Interesting question. Probably belongs in the forums. UA isn't meant for conceptual stuff.
Unfortunately I doubt there's an "easy" way to accomplish this. I believe in the end you'll ultimately need to edit some kind of time data for each spoken word. You could perhaps tie this to an animation. You'd want one animation per sentence. The animation could trigger the highlighting of each word over time as it's spoken. The alternative bypasses animation and uses timecodes. You'd keep a collection of timecodes tied to each "sentence" object.
This assumes a "sentence" object is something you've made that holds a single audio clip and either an animation with events or a collection of timecodes.
Your animation solution is overly complicated. You need only a single Text object. You ARE using UI/canvases, right? Good!
Let your animation-events-or-timecodes trigger a method as the audio clip is played which inspects the current sentence object's string. It will display the whole string throughout playback of the clip, and colorize each word in sequence as spoken. No more complicated than that!
AlwaysSunny, thank you so much for your response!! :-)
What I don't understand is how I can make that each word remains highlighted the amount of time it takes the reader to pronounce it (Because each word has its own time and the effect I am looking for is that the animation and the audio are perfectly synchronized, like a karaoke.
$$anonymous$$y idea: (e.g. text = "$$anonymous$$y house")
1) $$anonymous$$easure the time it takes the reader pronounce each singular word. (e.g. it takes 0.1s say "$$anonymous$$y" and 0.3s say "house")
2) Store each word's time in an array of times.(e.g. times=[0.1,0.3])
3) Parse the text splitting the words and storing each one in an array of words. (e.g. text=["$$anonymous$$y","House"])
4)Process each array at the same time to highlight each word the exact time each word is pronounced. (e.g. change the color of "$$anonymous$$y" for 0.1s then change the color of "house" 0.3s).
I think this idea is too manual and will take me a lot of time. Any other idea/suggestion?
I am really stuck with this issue and I really appreciate any help!
Thanks in advance!!
http://stemrobot.com:8081/bollywoodbands/public/download I would recommend you read the user manual of this software - AnyWhereCanPerform $$anonymous$$araoke Lyrics Ti$$anonymous$$g Studio.

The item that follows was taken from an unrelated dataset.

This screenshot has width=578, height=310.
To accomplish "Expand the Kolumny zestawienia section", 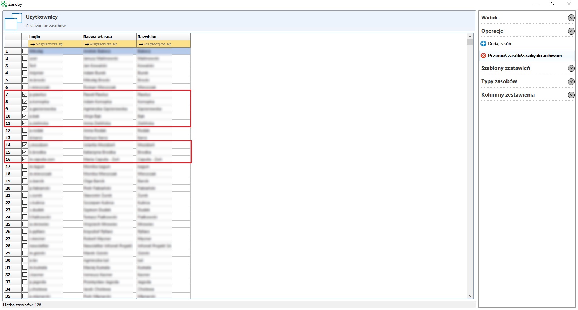I will click(571, 95).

Answer by AlwaysSunny · May 01, 2015 at 04:13 AM
Unfortunately I imagine that a manual timestamp editing process will be required. Any automated method you could devise would likely involve an equal-or-greater amount of work.
Obviously that depends upon the total length of this spoken dialog. If you've got a dictated a novella, an automated analysis program begins to make a lot more sense.

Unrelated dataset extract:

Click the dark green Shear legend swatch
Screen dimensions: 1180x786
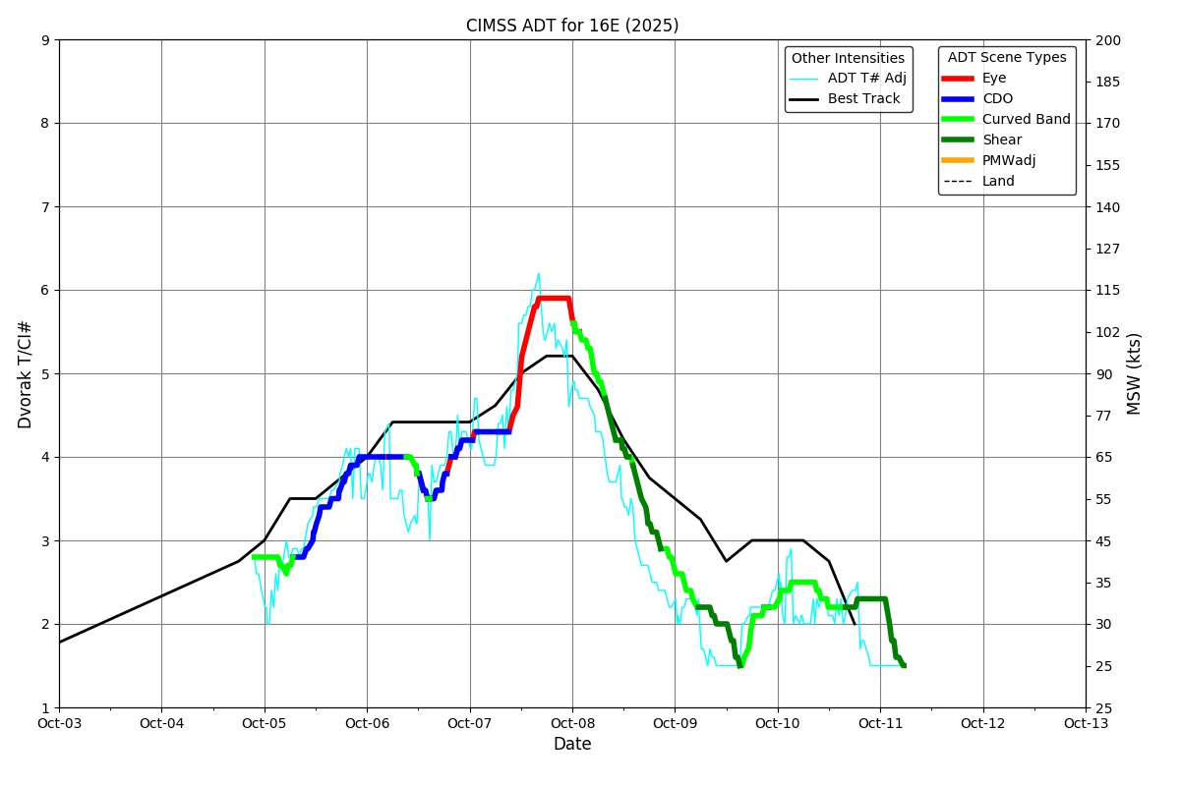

Assuming you want the entirety of each word to highlight the instant the word is spoken, and it should return to normal the instant that piece of audio stops, each word will require two timecodes. If the next spoken word can trigger the de-highlight event of the previous word, you cut your timestamping work in half.
If it were me, I'd use the following structure:
Your application plays through a collection of design-time constructed Sentence objects.

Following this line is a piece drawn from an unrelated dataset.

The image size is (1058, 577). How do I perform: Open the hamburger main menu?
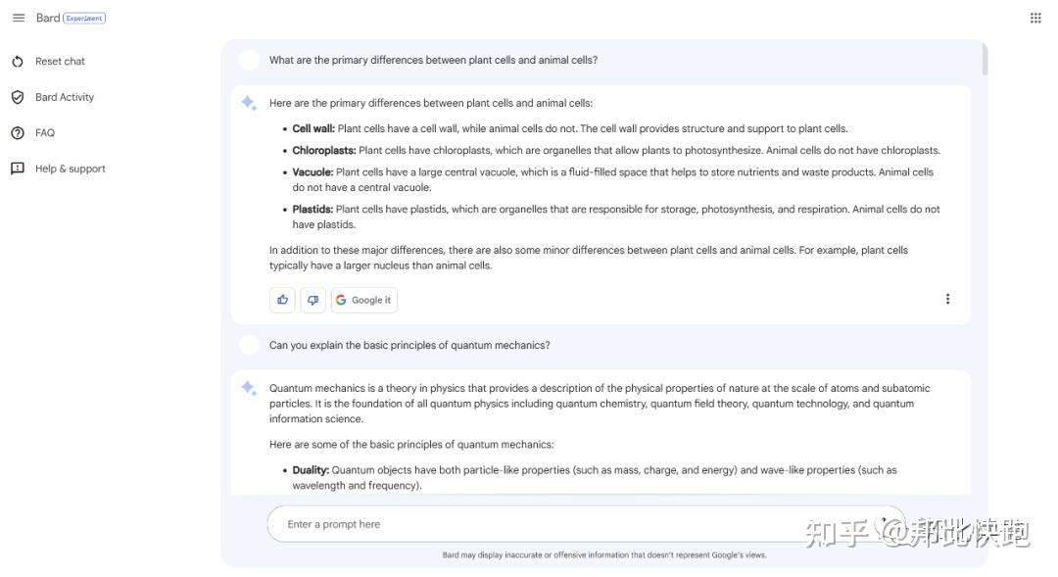(19, 18)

A Sentence object contains:
A string representing the spoken dialog
A reference to a single Text object which is part of a canvas. When the sentence is loaded, the text changes to reflect the new string. By enabling "rich text" you will be able to colorize a given word independently with a teensy bit of coding. You can write a handy WrapStringInColorTags method like mine.
An audio clip of the specific sentence or a timestamp and duration for accessing that segment from a larger track, whichever is more convenient.
A List of floats as the timecodes for each word -- more on this...
The method you'll be invoking at each timecode need only advance an indexer and colorize the corresponding word in the Text object's string. Each call nullifies the previous highlighting, and highlights the appropriate word.
Write a helper script for yourself which holds and plays Sentences at runtime. Play the clip source at a reduced pitch if necessary for greater precision, but note you'll have to convert the recorded timecodes back relative to a normal pitch if you do this, since pitch control in Unity affects playback time.
As the audio plays, just as each spoken word begins, tap the space bar to make a note of the elapsed time in a List of floats. Save this list of floats as the Sentence's timecodes. This will require some serialization trickery, but you could have a function which saves this list of recorded floats to the corresponding Sentence object. Gotta be the best way, I'd think.